Powell held press conferences on his return and promised a lengthy report about the wage scales in the Common Market. "He kept saying, 'I don't do anything more than anyone else, and I'm not going to do anything less,'" said Powell's onetime secretary, Louise Maxienne Dargans.

There was no public forum for Tamara to make her defense, however. She did go to Maurine Neuberger, who by then had succeeded her late husband as senator from Oregon. "She said, 'You've known me for a long time, and you know I don't deserve the notoriety I'm getting,'" Neuberger recalled. "She didn't really come to me to apologize. She wanted to explain. But I didn't allow it. I said, 'He's the scoundrel, not you.'"

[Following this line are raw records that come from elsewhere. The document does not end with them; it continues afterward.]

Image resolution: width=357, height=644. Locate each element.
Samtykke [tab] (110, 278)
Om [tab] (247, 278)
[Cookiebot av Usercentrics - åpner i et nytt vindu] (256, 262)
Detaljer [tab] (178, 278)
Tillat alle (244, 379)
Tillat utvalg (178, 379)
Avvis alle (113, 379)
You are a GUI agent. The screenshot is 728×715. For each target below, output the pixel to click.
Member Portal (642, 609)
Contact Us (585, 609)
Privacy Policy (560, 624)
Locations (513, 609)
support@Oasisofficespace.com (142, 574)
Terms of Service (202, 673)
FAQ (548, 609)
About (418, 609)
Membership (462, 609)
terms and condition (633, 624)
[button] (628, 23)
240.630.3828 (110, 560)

"It was a very unfortunate thing. There was no sense in pursuing the subject afterwards," Gamser said. "The worst had happened. I know she was deeply hurt, but she didn't seem to show it."

The hurt soon got worse. One of her first jobs after the trip was preparing the report that would justify it.The report was nearly 100 pages long and included graphs, tables and a three-page, single-spaced bibliography. But by the time it appeared, Tamara had been relieved of her job.

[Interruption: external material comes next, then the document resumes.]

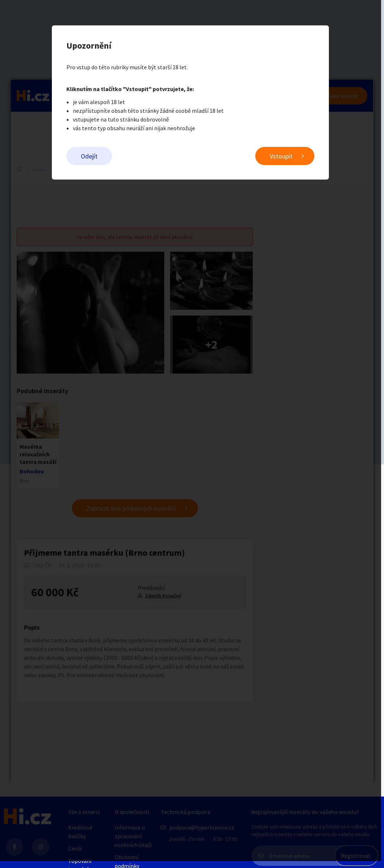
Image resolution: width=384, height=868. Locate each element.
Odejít (91, 156)
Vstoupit (283, 156)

"The Pearson column derailed Tammy's career," said Rosenblatt. Other revelations were piling up about the congressman's profligate life style, his lavish spending on travel and the size of his committe budget, which was nearly double that of his predecessor. The committee budget quickly became the target of conservative congressional critics. It had to be cut. Some staff positions had to be eliminated.

In late November, Tamara received a formal letter from staff director Russel Derrickson. "The chairman has directed me to advise you that, due to staff planning for the coming session of Congress, in relation to budgetary constraints, your employment . . . will be terminated on December, 31, 1962."

"As Powell's difficulties rose, he had to lighten his baggage," Rosenblatt said. "She was expandable. You don't have to be guilty of anything for that to happen. You just have to be a liability."

There was no doubt she was a liability. Rosenblatt approached another congressman, a friend who chaired another House committee and had staff positions to spare. Whatever the papers might say, Tamara was still a bright, competent young attorney. "I asked him about taking her on and he said, 'Absolutely not,'" Rosenblatt said. "To him she was a hot number. A refugee from a scandal. He wanted nothing to do with her. . . . She was marked 'unemployable' in the congressional power structure."

"She looked frantically for a job," said Cummings. "She looked at a committee or two, at law firms, at agencies. She spent days looking, calling, interviewing. . . . But the assumption was, 'Wherever she goes, the press will be following her.' You know 'Former Powell Confidante Hired By Smith & Jones.' What is she? Relatively unemployable."

She left the committee at the end of the year, having worked there exactly 365 days. If she had made any plans about a career on the Hill, they now seemed hopeless. She had enough to do finding secure work to support herself and her child. Finally, she found a haven on the legal staff of the National Labor Relations Board. Once there, she immersed herself in that agency's taxing, but relatively anonymous work, determined to turn herself into the best possible labor lawyer.